Sentarse en el bus es casi un privilegio, pero no uno cómodo: muchos cabecean sobre el hombro de quien tienen al lado, intentando recuperar algo del sueño que el madrugón les robó.
Algunos se quedan dormidos en el bus, a veces alguien ronca. A veces, en medio del hacinamiento, ocurre una discusión por un codazo o un empujón. En otras ocasiones, el silencio reina, como si todos entendieran que pelear no sirve de nada. Solo hay que resistir, mientras el autobús avanza a vuelta de rueda.
En medio del caos provocado por el tráfico y el deficiente servicio de buses, algunos usuarios prefieren pagar un poco más y abordar los microbuses piratas: unidades pequeñas que cobran $1.50, pero que ofrecen aire acondicionado, asientos garantizados y una experiencia —dentro de lo posible— más digna.
Son ilegales, sí, pero en esta ciudad donde el sistema formal no alcanza a cubrir la demanda, se han convertido en una especie de alivio pagado.

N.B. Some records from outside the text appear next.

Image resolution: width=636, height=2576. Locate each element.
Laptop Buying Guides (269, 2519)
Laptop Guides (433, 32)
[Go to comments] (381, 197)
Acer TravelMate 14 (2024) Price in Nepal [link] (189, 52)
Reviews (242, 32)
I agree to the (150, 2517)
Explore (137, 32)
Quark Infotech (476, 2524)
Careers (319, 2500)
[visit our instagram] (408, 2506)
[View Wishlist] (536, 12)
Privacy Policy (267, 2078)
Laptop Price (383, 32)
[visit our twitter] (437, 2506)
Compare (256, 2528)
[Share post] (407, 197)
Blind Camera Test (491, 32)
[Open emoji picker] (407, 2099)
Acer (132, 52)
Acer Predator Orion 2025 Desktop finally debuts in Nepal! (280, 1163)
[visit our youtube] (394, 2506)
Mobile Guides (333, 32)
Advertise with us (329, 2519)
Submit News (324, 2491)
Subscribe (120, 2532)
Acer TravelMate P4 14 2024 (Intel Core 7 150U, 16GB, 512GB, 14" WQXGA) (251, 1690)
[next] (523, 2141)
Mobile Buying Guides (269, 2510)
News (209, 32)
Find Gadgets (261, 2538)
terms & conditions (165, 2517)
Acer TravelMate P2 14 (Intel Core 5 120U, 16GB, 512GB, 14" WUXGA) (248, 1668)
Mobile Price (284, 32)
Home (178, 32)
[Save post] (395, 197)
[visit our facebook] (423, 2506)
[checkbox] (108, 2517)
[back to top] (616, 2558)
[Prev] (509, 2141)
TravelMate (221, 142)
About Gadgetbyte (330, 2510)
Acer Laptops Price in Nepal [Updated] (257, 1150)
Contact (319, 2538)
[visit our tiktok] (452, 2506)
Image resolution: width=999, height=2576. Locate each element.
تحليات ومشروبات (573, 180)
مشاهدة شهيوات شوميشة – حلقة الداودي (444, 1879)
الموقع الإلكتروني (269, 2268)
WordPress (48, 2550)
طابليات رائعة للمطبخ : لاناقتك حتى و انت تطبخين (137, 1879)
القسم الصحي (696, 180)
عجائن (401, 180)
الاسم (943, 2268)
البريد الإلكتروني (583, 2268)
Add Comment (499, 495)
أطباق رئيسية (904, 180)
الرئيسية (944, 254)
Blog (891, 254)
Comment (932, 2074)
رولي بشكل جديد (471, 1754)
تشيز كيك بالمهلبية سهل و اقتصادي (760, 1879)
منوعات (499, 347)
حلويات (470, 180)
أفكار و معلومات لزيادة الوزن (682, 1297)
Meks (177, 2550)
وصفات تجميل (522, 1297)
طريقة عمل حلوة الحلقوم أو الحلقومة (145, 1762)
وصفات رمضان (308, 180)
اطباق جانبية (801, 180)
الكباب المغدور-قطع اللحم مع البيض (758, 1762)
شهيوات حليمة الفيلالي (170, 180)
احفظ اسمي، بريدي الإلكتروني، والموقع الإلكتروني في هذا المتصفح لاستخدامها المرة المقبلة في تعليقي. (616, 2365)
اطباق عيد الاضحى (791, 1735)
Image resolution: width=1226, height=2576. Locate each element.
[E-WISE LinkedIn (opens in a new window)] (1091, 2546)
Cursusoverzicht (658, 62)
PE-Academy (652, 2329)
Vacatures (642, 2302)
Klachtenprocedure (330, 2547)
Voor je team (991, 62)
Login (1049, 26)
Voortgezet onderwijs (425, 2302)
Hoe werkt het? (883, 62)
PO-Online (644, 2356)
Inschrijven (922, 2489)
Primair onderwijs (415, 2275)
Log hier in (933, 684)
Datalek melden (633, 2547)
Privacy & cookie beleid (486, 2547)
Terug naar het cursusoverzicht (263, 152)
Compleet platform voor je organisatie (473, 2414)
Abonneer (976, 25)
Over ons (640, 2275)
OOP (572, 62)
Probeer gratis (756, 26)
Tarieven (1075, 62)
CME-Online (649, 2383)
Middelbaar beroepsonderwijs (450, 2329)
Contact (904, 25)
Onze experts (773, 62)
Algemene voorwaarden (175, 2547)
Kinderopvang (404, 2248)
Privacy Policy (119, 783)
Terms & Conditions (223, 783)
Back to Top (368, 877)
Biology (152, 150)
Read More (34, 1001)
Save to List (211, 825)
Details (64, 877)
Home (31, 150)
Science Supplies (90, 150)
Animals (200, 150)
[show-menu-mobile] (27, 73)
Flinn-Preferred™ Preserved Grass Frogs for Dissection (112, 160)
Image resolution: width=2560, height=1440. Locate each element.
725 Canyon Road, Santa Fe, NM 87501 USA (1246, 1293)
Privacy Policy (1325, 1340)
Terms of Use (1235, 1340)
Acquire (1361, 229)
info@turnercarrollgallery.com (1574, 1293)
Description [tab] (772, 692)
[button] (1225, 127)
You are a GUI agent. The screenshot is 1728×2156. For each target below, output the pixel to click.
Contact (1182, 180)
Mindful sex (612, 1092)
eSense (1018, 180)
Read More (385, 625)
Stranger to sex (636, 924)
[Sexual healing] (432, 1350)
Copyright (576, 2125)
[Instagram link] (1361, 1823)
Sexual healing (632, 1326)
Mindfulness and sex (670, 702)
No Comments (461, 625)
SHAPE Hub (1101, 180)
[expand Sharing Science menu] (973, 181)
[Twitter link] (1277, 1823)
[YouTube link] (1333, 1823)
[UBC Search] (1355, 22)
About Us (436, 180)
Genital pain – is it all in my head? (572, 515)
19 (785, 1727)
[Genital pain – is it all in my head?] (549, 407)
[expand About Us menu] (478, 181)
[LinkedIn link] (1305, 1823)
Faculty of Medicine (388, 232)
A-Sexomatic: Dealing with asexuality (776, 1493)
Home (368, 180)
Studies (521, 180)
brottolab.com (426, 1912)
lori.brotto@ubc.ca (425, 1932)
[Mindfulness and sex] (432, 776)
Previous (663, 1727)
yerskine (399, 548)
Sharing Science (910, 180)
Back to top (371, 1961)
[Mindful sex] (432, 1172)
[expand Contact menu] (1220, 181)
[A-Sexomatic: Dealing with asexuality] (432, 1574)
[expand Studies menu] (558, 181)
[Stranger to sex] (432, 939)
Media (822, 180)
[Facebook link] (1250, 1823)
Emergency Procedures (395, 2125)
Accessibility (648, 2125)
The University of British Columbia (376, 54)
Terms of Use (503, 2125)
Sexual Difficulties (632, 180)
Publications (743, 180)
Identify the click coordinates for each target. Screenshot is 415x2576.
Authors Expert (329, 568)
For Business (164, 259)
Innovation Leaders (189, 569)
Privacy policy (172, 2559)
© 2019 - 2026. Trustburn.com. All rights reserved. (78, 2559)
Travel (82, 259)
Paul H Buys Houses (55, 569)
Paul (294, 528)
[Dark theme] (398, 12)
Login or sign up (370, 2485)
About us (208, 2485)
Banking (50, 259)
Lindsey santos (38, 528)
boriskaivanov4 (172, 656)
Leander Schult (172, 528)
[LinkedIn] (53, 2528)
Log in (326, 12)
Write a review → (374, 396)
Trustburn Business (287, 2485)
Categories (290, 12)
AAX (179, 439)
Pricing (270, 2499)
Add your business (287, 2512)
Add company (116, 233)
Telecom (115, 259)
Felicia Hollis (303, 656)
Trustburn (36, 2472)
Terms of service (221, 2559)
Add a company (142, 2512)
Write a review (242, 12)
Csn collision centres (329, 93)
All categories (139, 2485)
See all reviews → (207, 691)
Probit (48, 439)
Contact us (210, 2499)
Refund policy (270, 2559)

Aunque no están regulados, cada vez más personas optan por ellos. “Prefiero gastar más y no ir como sardina”, dice una joven que trabaja en un banco en la zona de Plaza Mundo y necesita llegar con puntualidad y sin ser apretujada.
Martirio tarde y noche
La vuelta a casa, después de una jornada laboral, es igual o peor. La mayoría de las paradas desde Metrocentro es un caos. Largas filas, empujones, desesperación por subir a cualquier unidad. El regreso hacia AltaVista puede tomar igual hasta dos horas y media o incluso tres. Las piernas pesan, el cuerpo duele, y el alma solo desea llegar a casa, quitarse los zapatos y tener unos minutos de paz.
Las personas que viven en San Salvador Este invierten más de 23 horas semanales solo en movilizarse. Es decir, más de 450 horas al mes entre ida y vuelta. Es tiempo que no se paga, que no se descansa, que no se recupera, casi 19 días completos al año perdidos en el tráfico cotidiano de San Salvador.
“Acá no llegan los pasos a desnivel, ni las mejoras viales ni mucho menos promesas. Lo que necesitamos acá son obras, un paso a desnivel en la zona de Cárcel de Mujeres y otro por donde estaba Vifrio. Pero aquí no llegan los proyectos del gobierno”, dice un pasajero mientras se ajusta la mochila para no estorbar al vecino.
Y así, cada día, miles de personas como Antonio emprenden una travesía que no se cuenta, pero que define sus vidas. Porque en este país, para poder trabajar… primero hay que sobrevivir al viaje. Pero para eso, todos desean lo mismo: llegar a casa. Sin embargo, para lograrlo, deben vencer otro maratón de tráfico, con paradas colapsadas, vendedores ambulantes, música estridente, calor, impaciencia y frustración, en un día normal de viaje en autobús.